What the exercise asks - Please write out the items between the line holding "This screenshot has height=510, width=665." and the line holding "tap(727, 306)", inclusive.

Data excerpts -
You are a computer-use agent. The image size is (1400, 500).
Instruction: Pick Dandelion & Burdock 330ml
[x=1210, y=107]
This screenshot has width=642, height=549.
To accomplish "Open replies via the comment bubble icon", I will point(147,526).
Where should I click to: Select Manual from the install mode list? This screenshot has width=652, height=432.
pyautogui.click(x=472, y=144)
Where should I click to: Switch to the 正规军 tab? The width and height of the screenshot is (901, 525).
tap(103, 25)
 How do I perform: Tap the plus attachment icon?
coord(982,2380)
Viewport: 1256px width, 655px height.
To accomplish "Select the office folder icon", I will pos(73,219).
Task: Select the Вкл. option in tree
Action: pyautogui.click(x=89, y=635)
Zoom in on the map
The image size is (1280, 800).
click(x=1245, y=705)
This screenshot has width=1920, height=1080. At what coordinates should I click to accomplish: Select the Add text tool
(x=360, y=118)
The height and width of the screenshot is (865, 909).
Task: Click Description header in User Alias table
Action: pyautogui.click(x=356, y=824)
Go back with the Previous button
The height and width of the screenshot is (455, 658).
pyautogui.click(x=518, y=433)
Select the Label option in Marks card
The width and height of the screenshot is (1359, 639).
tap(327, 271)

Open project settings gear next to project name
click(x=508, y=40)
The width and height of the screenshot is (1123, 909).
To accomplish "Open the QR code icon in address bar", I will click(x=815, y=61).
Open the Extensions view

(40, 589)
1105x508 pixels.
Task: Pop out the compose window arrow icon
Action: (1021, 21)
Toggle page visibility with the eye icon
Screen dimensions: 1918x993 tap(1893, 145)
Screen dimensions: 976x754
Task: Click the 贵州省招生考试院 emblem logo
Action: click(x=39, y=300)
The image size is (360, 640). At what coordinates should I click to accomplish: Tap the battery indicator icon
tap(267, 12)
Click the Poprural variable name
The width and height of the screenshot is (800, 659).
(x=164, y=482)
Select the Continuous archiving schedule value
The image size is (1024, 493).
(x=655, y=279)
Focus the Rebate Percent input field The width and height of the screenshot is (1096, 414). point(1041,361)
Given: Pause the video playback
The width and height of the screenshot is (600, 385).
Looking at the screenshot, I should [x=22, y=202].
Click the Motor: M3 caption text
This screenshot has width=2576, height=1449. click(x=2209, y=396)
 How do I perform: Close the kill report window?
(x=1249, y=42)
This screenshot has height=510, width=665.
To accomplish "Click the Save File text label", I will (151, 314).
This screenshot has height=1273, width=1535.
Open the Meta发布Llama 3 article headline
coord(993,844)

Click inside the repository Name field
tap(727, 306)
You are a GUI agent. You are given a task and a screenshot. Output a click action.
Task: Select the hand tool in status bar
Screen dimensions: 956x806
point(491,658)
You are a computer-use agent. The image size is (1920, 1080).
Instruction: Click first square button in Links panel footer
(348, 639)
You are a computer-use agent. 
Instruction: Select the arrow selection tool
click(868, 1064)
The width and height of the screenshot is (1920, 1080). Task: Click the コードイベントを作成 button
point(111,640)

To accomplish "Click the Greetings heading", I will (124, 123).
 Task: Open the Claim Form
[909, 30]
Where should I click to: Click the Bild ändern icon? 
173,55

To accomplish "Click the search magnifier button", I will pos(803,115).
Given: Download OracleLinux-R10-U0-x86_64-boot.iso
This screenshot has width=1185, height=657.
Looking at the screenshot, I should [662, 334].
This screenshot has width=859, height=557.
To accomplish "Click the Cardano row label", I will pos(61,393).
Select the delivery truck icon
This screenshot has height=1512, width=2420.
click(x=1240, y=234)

Answer to the exercise -
This screenshot has height=510, width=665.
To accomplish "Click the Save File text label", I will (151, 314).
This screenshot has height=1273, width=1535.
Open the Meta发布Llama 3 article headline
coord(993,844)

Click inside the repository Name field
tap(727, 306)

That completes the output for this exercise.